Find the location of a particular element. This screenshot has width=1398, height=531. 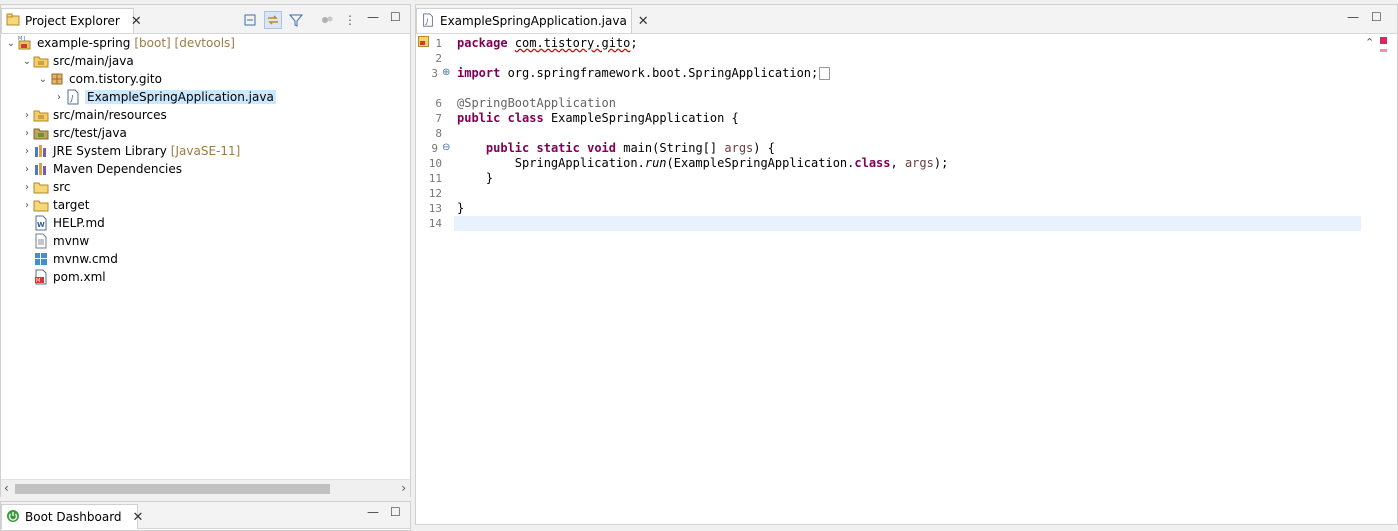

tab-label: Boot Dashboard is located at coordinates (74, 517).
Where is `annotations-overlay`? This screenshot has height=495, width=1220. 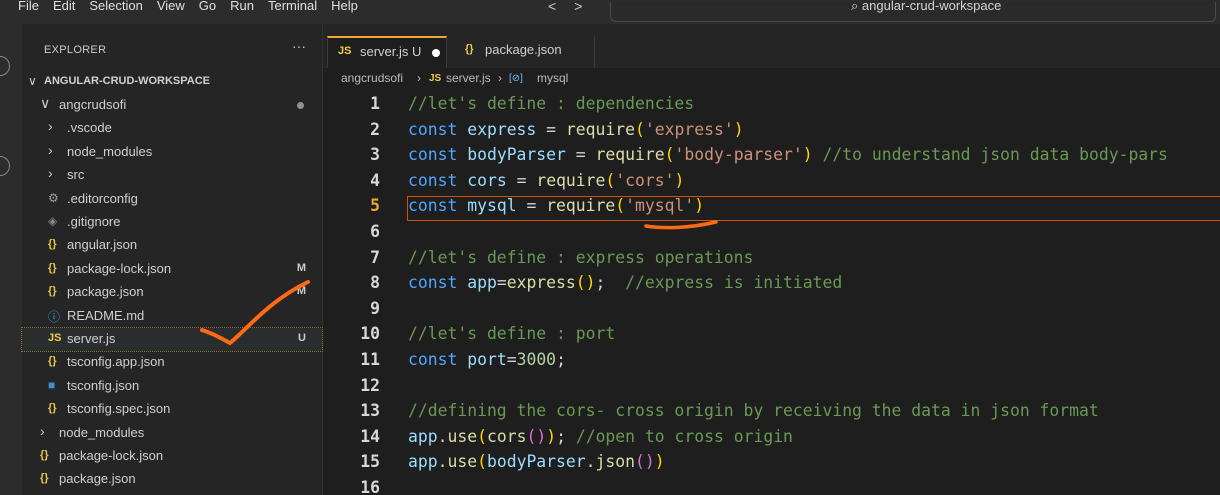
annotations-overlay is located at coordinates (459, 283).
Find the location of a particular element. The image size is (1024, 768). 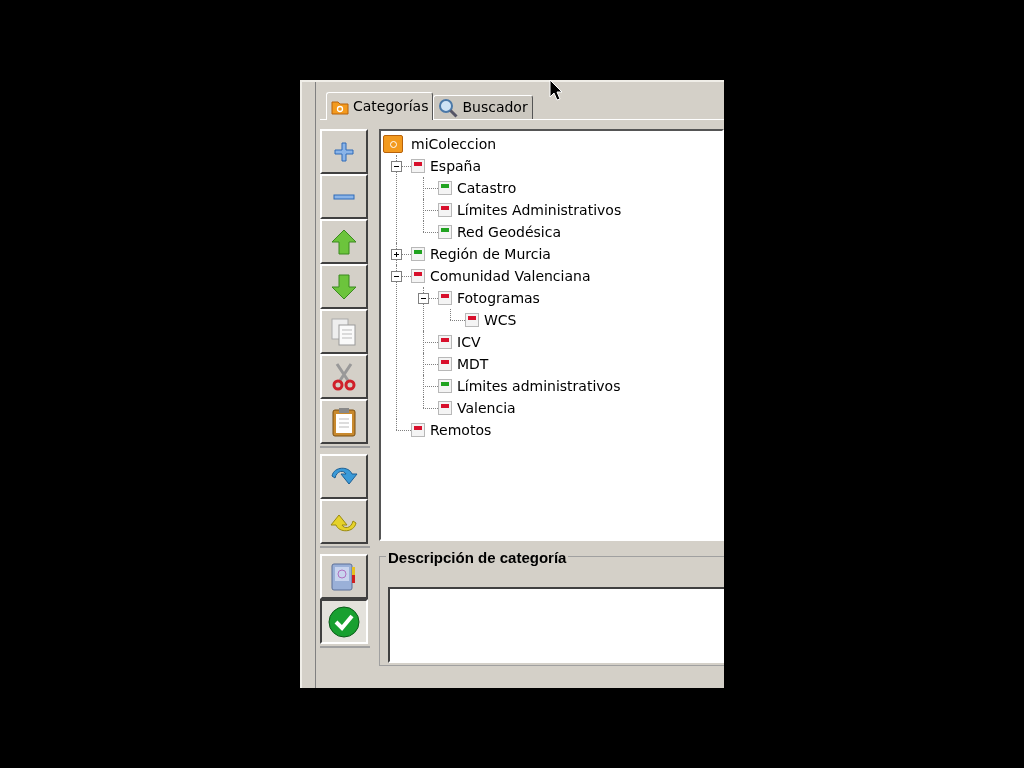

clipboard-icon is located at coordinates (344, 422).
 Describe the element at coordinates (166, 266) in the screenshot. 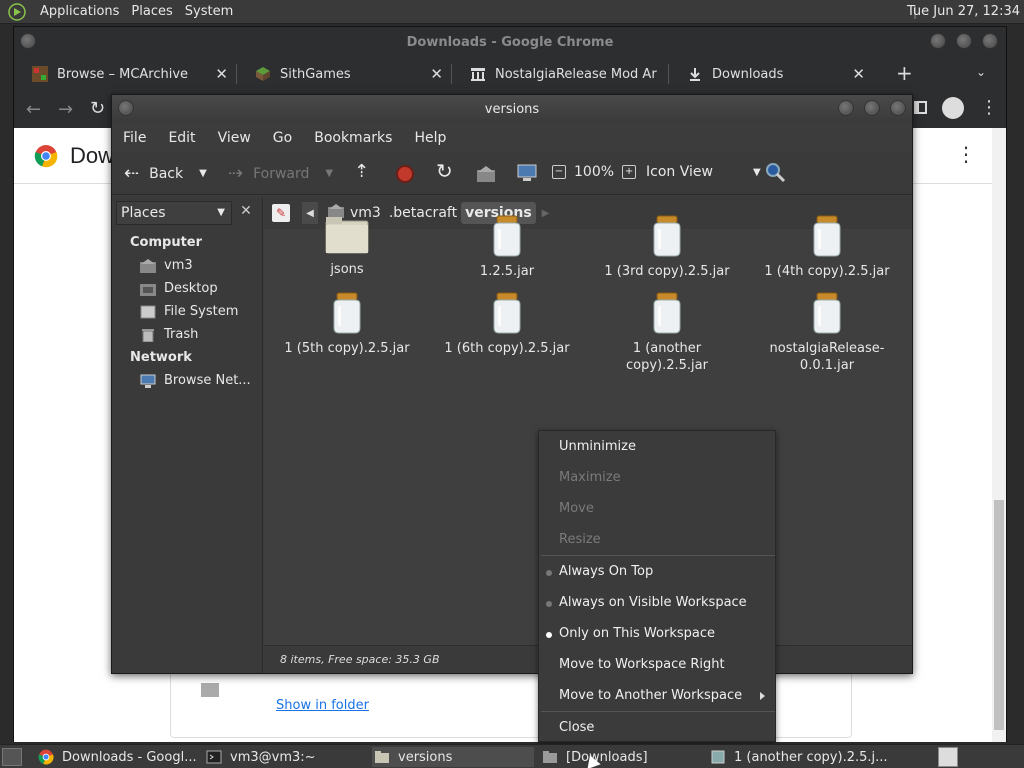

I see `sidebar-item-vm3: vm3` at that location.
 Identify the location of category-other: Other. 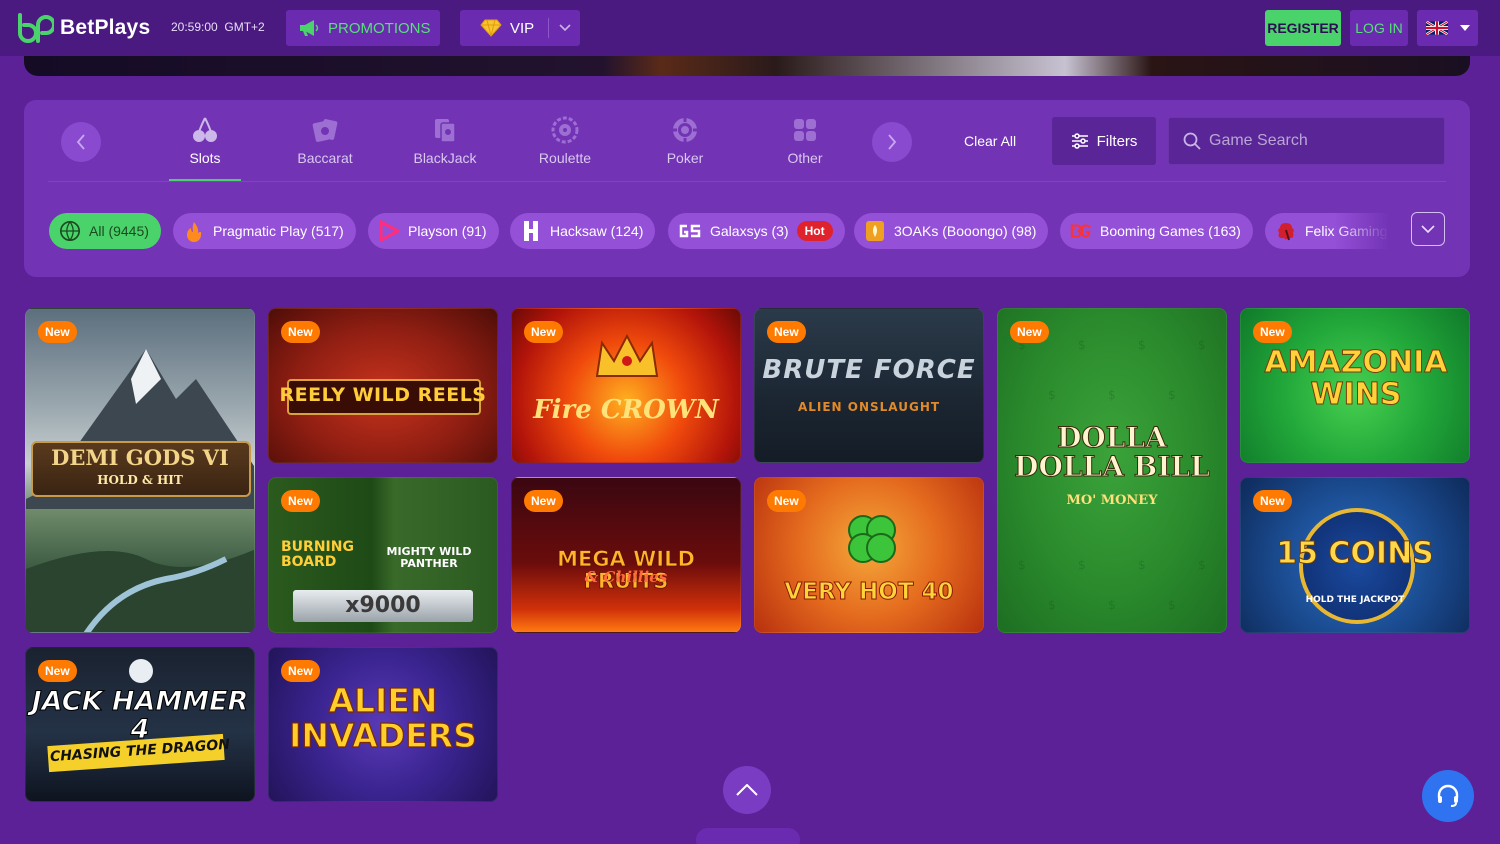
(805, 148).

◆ ◆ ◆ ◆ ◆

Lay out the records above as a JSON list of strings, one string for each line and with blank lines left out, and leave the pictures out of the answer.

-- Final answer --
[
  "Find the location of a particular element. This screenshot has width=1398, height=531. ",
  "tab-label: Boot Dashboard is located at coordinates (74, 517).",
  "Where is `annotations-overlay`? This screenshot has height=495, width=1220. ",
  "annotations-overlay is located at coordinates (459, 283).",
  "Find the location of a particular element. The image size is (1024, 768). ",
  "clipboard-icon is located at coordinates (344, 422).",
  " Describe the element at coordinates (166, 266) in the screenshot. ",
  "I see `sidebar-item-vm3: vm3` at that location.",
  " Identify the location of category-other: Other. ",
  "(805, 148)."
]